Für Boulstridges Rezepte gibt es auch andere Voraussetzungen. "Ich musste vieles davon mitnehmen, wenn in Wales mal schönes Wetter war: Oh mein Gott, wir gehen nach der Schule an den Strand, also brauche ich ein Abendessen, weil sie [ihre Kinder] hungrig sind und wir erst später zurückkommen. Ich musste also tragbar sein, genauso wie die Snacks.
"Alles, was ich entworfen habe, war für mich, für meinen Lebensstil, für meine drei Kinder - für unterwegs, wenn ich hungrig bin, aber etwas Nahrhaftes brauche. Ich habe das Gefühl, es ist meine Familie in einem Buch, es ist alles, was wir in den letzten 15 Jahren gegessen haben, komprimiert."

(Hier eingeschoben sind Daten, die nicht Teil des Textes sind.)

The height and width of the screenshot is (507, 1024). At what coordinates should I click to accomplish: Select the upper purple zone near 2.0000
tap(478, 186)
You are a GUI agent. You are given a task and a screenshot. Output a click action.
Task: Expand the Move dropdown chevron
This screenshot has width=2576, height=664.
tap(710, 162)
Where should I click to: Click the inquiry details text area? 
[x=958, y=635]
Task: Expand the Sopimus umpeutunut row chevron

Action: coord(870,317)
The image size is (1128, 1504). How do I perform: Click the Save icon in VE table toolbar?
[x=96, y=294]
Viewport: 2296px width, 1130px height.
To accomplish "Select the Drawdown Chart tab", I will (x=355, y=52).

Und Boulstridge hat diese Rezepte in den letzten Monaten wirklich auf die Probe gestellt, nachdem sie sich beim Snowboarden 13 Knochen im Handgelenk gebrochen hatte.
Credits: PA;
"Mein Mann hat nicht einmal gekocht, also habe ich alles mit der linken Hand gemacht, oder ich habe alle Tricks angewandt, die ich im Laufe der Jahre gelernt habe", erzählt sie.
"So habe ich immer Tiefkühlgemüse gekauft, sei es gefrorenes gebratenes Gemüse oder gehackte Zwiebeln, wenn man keine Zwiebeln hacken will. Bei vielen meiner Ein-Pfannen-Gerichte gebe ich das ganze Gemüse in eine Küchenmaschine, püriere es und koche es dann in einer Schale - so gab es kaum Abwasch, denn Abwaschen mit einer Hand ist auch nicht einfach.
"Alles, was ich ohnehin schon tat, wurde also auf eine andere Ebene gehoben... All diese Tricks zahlten sich aus, und ich kochte jeden Abend, seit ich mir den Arm gebrochen hatte, mit zertrümmerten Knochen in meinem Handgelenk."
Letztendlich zwang der Snowboard-Unfall sie dazu, "noch kreativer" zu werden: "Ich habe Rezepte, von denen ich wünschte, sie stünden in meinem Buch, das ich in den letzten vier Monaten, seit ich mir den Arm gebrochen habe, gemacht habe. Vielleicht ist das Buch Nummer zwei."